Although spontaneous remission of the seizure is possible, the risk of permanent neurologic, psychosocial, and cognitive impairment from their recurrence and from the adverse effects of AEDs is significant during this crucial period of brain development. In addition, sudden unexpected death due to epilepsy (SUDEP) is a definite possibility if the seizures are drug refractory. The incidence of SUDEP goes up from 0.9 to 2.3/1000 person-years in general epilepsy populations to 6.3 to 9.3 per 1000 person-years in epilepsy surgery candidates. One of the major risk factor is the age <16 years and the incidence is known to decrease after the successful surgery.
It is a well-known fact that the comprehensive care of children with epilepsy is challenging. Specialized knowledge of and expertise in the medical and surgical management of such patients are required. Thus, a well-coordinated, collaborative relationship between medical and surgical teams in a multidisciplinary environment is critical for successfully managing pediatric epilepsy patients.

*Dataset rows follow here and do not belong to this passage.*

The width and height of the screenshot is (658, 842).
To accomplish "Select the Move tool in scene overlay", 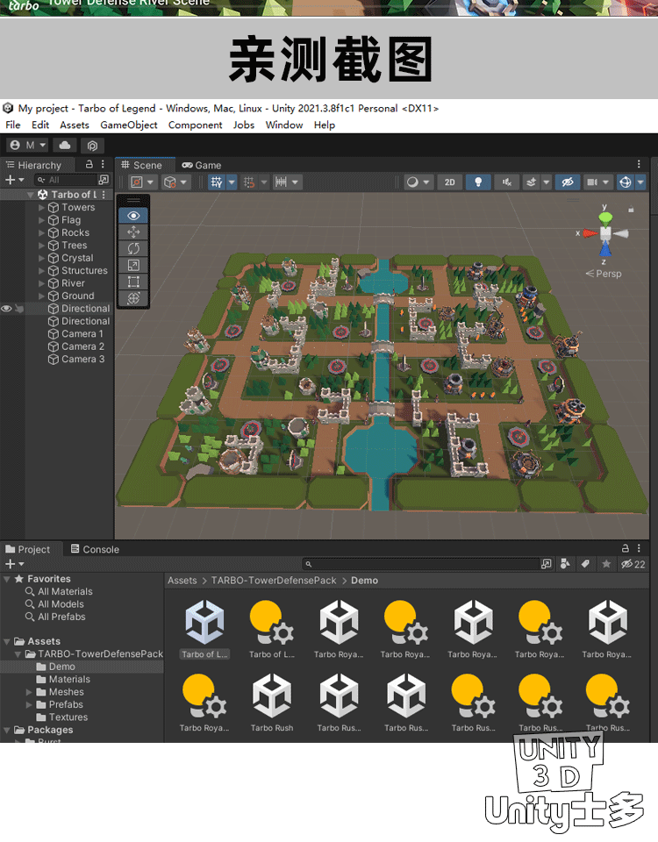I will point(133,232).
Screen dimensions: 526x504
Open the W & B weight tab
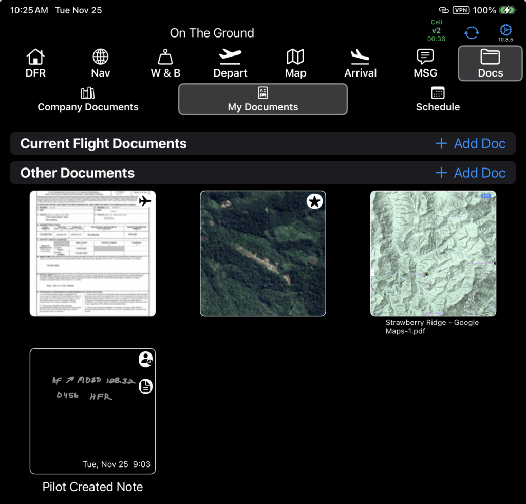(165, 64)
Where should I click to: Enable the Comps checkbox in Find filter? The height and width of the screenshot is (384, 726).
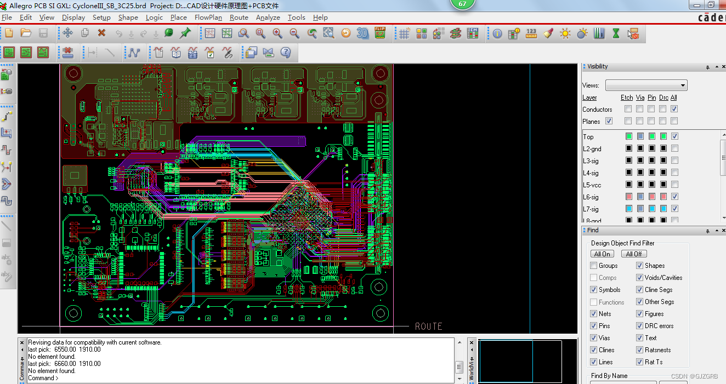[593, 277]
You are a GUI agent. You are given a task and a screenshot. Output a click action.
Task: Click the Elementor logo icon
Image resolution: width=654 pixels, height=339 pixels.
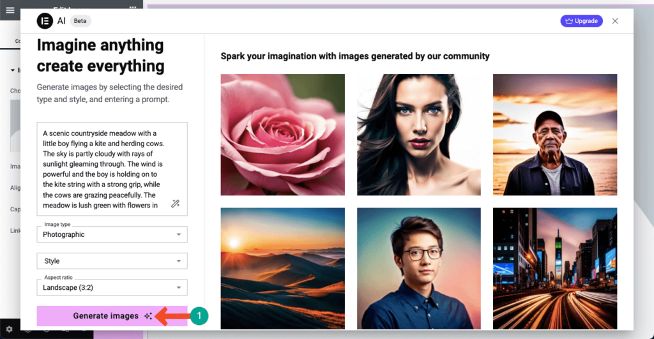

To summarise, it is necessary to strike a balance between the two groups of patients.The one who is drug refractory and faces the adverse effects of AEDs because of unrealistic expectations of a spontaneous remission and the other, who undergoes unnecessary surgery and inadvertently causing a patient to experience psychosocial deterioration. This is the unique challenge that the paediatric epilepsy surgery team now faces and are attempting to overcome with a good clinical judgement, pre-surgical evaluation and a timely management.